One of the many benefits of PBL is that students start to see learning as interdisciplinary. Students learn to collaborate with others because they have the opportunity to be creative in the way they think about a problem and then put their own spin to a solution.  For example, a student that normally struggles in my class became the expert with the redistricting game or another student who is normally very reserved is able shine through her artistic ability. Students make connections between different content areas as well as develop deeper critical thinking skills while they are learning content. One student wrote a letter in support of the Lyme disease bill that is currently being proposed in Albany that they learned about in health class. Another student expressed their opinion about the minimum wage being increased to Congressman Schumer. Both students received a formal response to their letters from the Congressional representative, which made this project a valuable experience.

I no longer stand in the front of the room, but maneuver between different groups of students throughout the classroom. As a teacher you cannot just throw a project at a student and expect them to be successful.  PBL requires careful planning, preparation, and scaffolding. Every time I create a project I provide a clear checklist of requirements, goals, helpful tips, and rubrics to support success in the classroom. It is very important to plan ahead and anticipate any challenges that students may encounter.

In this case, knowledge becomes relevant when applied to real-world situations. It’s important for teachers to build opportunities into the classroom to insure all students are successful. At the end of the project I had students share their projects in small groups through an edcafe presentation. An edcafe is a “bottom up approach shifts energy, engagement, and opportunity for exploration to the students, and transforms the teacher into expert facilitator instead of gatekeeper/manager” (Kennett). An edcafe is a way to structure class that promotes student choice and ownership over learning.

It is important to incorporate student reflection into the learning process.   After the legislative project students were asked to reflect on their thoughts of the project such as:

  • What is the most important thing you learned in the project?
  • What do you wish you spent more time on?
  • What part of the project did you do your best work on?
  • How could your teacher change this project to make it better next time?

Students need to be given time to reflect and assess their own learning. Reflection is the key to a meaningful learning. Overall, I was very impressed with the level of dedication and motivation my students put into their projects. Their learning made connections beyond our classroom. My hope is that they become lifelong learners who are civically engaged in the world around them.

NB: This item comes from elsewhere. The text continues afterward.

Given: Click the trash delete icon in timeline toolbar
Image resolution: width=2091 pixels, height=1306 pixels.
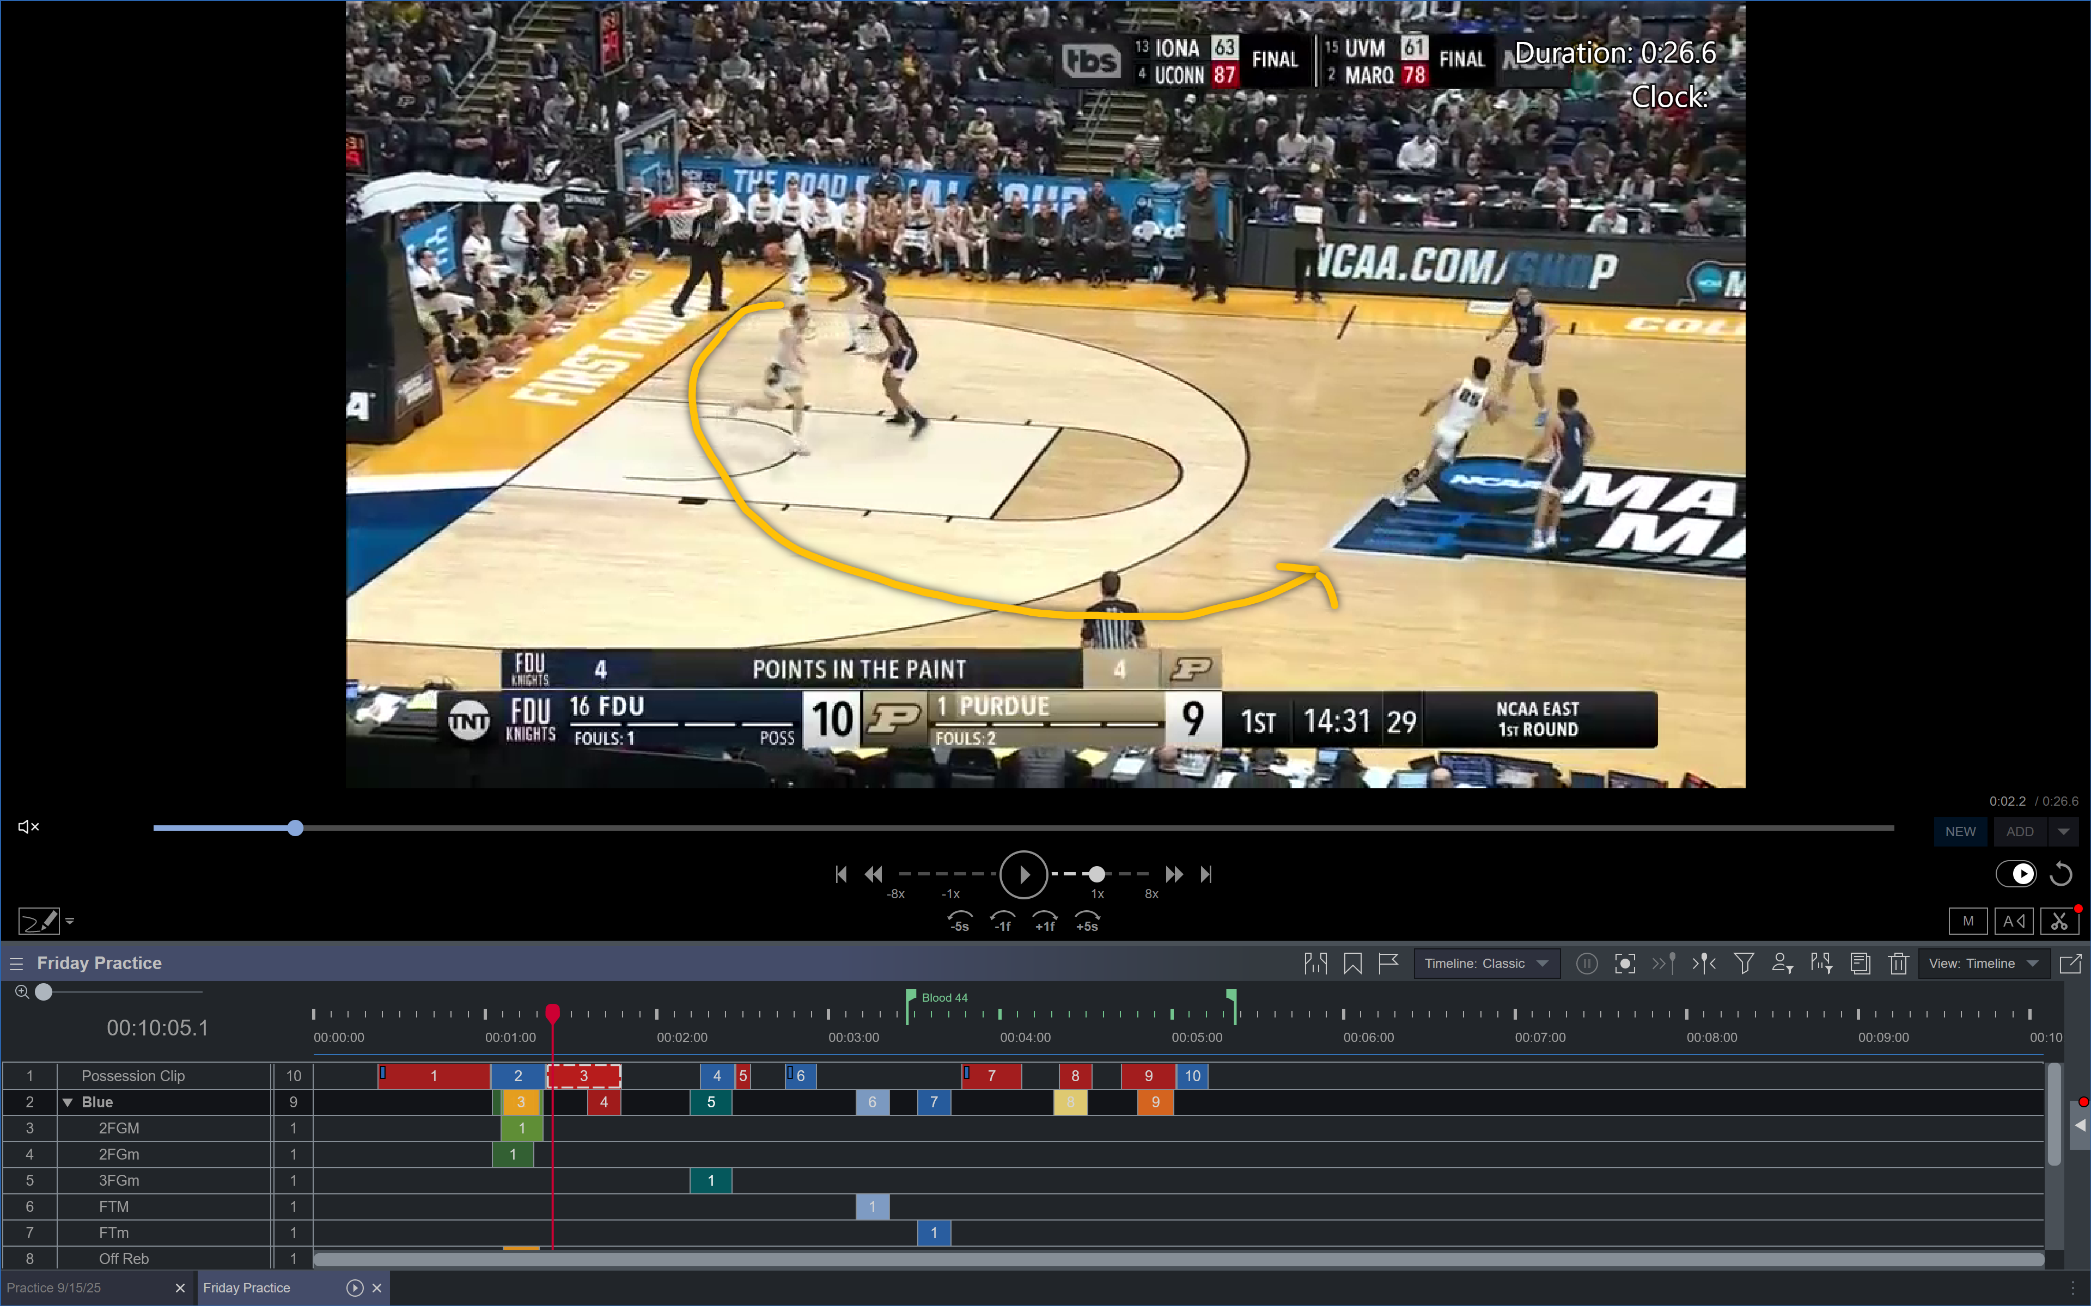Looking at the screenshot, I should point(1897,963).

Next year if I was to do this project again, I would incorporate a showcase night where students could educate the public about the legislative branch. I would also like to bring our local congressional representative to be a guest speaker or a “judge” of their final projects.


Works Cited

Kennett, Katrina. “EdCafe in the Classroom.” EdCafe in the Classroom. N.p., n.d. Web. 03 Dec. 2014.

Project-Based Learning.” Edutopia. Edutopia, n.d. Web. 02 Dec. 2014.

Wiggins, G., & McTighe, J. (2011). The Understanding by Design guide to creating high-quality units. Alexandria, VA: ASCD.